MATERIALS PROVIDED »
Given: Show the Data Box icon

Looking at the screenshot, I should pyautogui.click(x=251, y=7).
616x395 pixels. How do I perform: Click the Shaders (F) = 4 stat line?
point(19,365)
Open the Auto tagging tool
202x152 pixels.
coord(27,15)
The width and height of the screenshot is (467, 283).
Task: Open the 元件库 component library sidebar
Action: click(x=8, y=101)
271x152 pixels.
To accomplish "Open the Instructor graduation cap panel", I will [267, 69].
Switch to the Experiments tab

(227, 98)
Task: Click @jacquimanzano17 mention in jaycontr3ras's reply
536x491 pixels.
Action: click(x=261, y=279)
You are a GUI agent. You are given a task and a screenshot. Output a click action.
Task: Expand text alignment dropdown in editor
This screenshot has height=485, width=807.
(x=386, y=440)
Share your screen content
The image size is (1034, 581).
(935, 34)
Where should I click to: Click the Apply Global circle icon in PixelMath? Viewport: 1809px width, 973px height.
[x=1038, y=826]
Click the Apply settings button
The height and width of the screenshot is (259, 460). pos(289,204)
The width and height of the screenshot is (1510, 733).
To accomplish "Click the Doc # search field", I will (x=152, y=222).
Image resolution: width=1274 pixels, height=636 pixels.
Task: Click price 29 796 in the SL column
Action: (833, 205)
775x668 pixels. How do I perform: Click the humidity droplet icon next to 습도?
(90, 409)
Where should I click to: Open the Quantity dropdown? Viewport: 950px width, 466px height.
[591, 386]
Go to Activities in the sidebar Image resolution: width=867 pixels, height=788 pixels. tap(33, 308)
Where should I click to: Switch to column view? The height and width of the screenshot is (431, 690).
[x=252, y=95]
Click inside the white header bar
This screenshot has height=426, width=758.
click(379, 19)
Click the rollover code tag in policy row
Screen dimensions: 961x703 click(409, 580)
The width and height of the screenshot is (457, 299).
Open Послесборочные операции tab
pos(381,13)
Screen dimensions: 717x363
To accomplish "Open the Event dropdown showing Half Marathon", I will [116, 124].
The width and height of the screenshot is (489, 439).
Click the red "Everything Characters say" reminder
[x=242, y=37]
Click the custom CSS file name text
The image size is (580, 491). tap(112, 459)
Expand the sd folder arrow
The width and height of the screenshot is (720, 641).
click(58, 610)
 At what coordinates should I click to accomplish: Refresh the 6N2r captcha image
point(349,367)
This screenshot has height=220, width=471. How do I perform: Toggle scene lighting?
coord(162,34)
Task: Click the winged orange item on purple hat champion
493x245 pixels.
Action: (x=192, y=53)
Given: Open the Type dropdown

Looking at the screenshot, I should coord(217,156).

JOB » Copy out, word for word, the part of the records above that starts with the line containing "616x395 pixels. How" and ends with the line containing "The height and width of the screenshot is (259, 460).", including both of those lines.

REPLY TO THE EXERCISE »
616x395 pixels. How do I perform: Click the Shaders (F) = 4 stat line?
point(19,365)
Open the Auto tagging tool
202x152 pixels.
coord(27,15)
The width and height of the screenshot is (467, 283).
Task: Open the 元件库 component library sidebar
Action: click(x=8, y=101)
271x152 pixels.
To accomplish "Open the Instructor graduation cap panel", I will [267, 69].
Switch to the Experiments tab

(227, 98)
Task: Click @jacquimanzano17 mention in jaycontr3ras's reply
536x491 pixels.
Action: click(x=261, y=279)
You are a GUI agent. You are given a task and a screenshot. Output a click action.
Task: Expand text alignment dropdown in editor
This screenshot has height=485, width=807.
(x=386, y=440)
Share your screen content
The image size is (1034, 581).
(935, 34)
Where should I click to: Click the Apply Global circle icon in PixelMath? Viewport: 1809px width, 973px height.
[x=1038, y=826]
Click the Apply settings button
The height and width of the screenshot is (259, 460). pos(289,204)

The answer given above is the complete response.